Text and element pointing records:
———

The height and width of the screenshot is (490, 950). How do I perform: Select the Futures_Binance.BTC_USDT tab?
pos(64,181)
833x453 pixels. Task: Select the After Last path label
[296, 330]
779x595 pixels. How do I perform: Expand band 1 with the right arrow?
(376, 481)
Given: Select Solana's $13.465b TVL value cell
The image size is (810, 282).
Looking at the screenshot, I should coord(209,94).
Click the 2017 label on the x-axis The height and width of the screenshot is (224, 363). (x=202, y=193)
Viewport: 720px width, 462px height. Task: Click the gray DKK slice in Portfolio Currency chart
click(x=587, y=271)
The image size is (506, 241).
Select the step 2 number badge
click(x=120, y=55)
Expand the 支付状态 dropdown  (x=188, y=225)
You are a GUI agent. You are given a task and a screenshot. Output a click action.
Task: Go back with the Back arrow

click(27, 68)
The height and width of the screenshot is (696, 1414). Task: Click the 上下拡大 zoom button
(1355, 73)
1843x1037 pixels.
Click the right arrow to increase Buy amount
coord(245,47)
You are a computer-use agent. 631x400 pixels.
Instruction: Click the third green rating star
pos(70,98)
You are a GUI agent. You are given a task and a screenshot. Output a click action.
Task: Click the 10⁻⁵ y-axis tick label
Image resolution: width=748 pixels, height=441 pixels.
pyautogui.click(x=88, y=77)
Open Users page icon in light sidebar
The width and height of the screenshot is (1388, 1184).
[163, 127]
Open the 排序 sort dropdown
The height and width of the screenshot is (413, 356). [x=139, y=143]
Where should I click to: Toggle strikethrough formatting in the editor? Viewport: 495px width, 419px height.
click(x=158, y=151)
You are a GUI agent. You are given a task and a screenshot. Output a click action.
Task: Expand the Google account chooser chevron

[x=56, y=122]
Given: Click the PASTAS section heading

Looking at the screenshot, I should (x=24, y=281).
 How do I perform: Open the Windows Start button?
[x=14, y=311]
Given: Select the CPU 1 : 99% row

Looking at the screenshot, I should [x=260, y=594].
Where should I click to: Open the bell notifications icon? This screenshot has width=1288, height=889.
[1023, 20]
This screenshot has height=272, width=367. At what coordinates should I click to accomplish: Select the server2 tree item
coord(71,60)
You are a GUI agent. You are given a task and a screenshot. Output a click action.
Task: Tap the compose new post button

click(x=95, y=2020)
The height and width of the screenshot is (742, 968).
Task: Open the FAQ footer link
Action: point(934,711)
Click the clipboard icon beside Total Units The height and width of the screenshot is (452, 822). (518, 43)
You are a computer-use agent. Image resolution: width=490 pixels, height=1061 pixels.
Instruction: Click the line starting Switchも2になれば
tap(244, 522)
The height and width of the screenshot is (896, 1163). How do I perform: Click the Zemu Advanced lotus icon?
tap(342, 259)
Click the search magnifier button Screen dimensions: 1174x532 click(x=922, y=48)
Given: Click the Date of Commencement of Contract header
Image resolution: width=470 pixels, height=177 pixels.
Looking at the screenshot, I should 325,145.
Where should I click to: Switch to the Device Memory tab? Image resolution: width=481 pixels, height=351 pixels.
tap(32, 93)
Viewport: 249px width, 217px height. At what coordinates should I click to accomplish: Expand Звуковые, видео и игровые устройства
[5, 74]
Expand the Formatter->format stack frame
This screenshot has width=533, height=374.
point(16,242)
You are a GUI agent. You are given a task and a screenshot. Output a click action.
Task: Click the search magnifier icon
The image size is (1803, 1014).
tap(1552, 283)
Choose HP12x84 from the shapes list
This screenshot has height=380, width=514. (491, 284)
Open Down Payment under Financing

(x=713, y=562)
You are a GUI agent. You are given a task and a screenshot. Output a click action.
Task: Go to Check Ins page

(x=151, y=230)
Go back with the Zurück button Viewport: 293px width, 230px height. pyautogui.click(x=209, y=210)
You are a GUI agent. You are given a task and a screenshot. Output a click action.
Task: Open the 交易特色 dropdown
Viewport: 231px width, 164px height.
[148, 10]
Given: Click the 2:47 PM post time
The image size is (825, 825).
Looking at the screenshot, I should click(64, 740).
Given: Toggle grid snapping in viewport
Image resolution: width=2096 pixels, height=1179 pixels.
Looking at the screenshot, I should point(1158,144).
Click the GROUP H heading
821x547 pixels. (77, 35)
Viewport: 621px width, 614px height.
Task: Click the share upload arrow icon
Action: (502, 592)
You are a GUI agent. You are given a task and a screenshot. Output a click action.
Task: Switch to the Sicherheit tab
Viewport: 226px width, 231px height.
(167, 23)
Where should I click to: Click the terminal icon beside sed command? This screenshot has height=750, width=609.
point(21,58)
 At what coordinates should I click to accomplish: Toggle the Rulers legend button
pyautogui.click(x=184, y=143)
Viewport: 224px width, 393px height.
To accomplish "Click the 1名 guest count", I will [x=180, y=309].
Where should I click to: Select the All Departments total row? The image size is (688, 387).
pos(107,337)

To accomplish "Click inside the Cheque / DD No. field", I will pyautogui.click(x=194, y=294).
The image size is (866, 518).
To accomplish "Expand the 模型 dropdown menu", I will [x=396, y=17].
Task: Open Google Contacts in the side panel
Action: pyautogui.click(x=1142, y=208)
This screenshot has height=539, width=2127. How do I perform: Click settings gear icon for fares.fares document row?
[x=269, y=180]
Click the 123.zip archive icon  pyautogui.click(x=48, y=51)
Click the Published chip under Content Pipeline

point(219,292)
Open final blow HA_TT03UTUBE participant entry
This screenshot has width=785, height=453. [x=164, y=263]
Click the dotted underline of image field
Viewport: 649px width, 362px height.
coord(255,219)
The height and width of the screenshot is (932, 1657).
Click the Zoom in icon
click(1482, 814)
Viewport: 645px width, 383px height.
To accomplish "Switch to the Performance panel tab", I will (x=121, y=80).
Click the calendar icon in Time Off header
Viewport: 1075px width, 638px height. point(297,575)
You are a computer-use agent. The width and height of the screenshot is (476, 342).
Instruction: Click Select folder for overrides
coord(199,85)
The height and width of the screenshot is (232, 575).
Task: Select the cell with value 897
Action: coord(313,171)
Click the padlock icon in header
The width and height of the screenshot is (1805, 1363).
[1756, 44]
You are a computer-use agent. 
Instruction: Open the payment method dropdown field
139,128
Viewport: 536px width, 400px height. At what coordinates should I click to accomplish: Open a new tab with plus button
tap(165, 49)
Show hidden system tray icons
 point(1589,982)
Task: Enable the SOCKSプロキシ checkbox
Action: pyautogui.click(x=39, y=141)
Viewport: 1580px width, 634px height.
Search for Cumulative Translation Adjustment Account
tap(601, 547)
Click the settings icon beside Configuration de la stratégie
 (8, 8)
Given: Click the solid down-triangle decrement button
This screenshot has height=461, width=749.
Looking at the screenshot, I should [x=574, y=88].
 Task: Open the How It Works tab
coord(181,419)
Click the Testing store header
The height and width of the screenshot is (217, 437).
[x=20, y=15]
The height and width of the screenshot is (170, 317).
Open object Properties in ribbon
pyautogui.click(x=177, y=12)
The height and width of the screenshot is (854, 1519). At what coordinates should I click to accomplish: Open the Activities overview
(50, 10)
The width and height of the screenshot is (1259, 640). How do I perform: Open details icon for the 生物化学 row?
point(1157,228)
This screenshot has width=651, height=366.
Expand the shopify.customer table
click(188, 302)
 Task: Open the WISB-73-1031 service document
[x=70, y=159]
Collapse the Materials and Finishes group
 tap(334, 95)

———

Instructions to follow: Find each line in the data above that contains the word "computer", and copy those lines.

Exercise result:
You are a computer-use agent. 631x400 pixels.
You are a computer-use agent. Image resolution: width=490 pixels, height=1061 pixels.
You are a computer-use agent. The width and height of the screenshot is (476, 342).
You are a computer-use agent. 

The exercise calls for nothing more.